From the entries below, copy every line where the string "target" appears.
'''
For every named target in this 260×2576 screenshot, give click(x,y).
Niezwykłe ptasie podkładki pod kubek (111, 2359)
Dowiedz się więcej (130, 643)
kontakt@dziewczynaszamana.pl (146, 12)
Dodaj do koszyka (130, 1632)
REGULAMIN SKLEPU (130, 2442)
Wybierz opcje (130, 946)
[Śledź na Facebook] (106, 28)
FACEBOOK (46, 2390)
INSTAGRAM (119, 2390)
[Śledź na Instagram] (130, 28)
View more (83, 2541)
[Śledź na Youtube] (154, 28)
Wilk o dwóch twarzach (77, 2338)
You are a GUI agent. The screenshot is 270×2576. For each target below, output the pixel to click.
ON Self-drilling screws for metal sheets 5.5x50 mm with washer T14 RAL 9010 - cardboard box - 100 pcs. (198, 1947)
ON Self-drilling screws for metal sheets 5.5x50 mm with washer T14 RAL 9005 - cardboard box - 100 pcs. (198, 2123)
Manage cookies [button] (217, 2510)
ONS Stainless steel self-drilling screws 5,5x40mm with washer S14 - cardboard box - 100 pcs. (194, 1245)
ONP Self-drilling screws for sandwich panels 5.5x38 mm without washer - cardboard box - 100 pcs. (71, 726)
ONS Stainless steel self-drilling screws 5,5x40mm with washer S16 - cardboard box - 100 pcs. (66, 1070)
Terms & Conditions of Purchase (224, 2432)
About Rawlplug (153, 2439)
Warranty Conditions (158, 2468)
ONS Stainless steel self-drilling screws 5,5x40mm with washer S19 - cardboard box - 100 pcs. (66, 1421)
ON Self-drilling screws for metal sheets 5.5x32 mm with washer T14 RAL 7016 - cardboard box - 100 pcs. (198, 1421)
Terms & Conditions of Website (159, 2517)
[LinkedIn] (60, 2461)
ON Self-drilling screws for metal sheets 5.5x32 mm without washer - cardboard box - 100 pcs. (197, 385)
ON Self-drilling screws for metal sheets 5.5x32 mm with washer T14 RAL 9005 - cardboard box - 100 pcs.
'''
* **Answer box**
For every named target in this 260×2576 screenshot, give click(x,y).
You are a GUI agent. The screenshot is 270×2576. For each target below, output the pixel to click.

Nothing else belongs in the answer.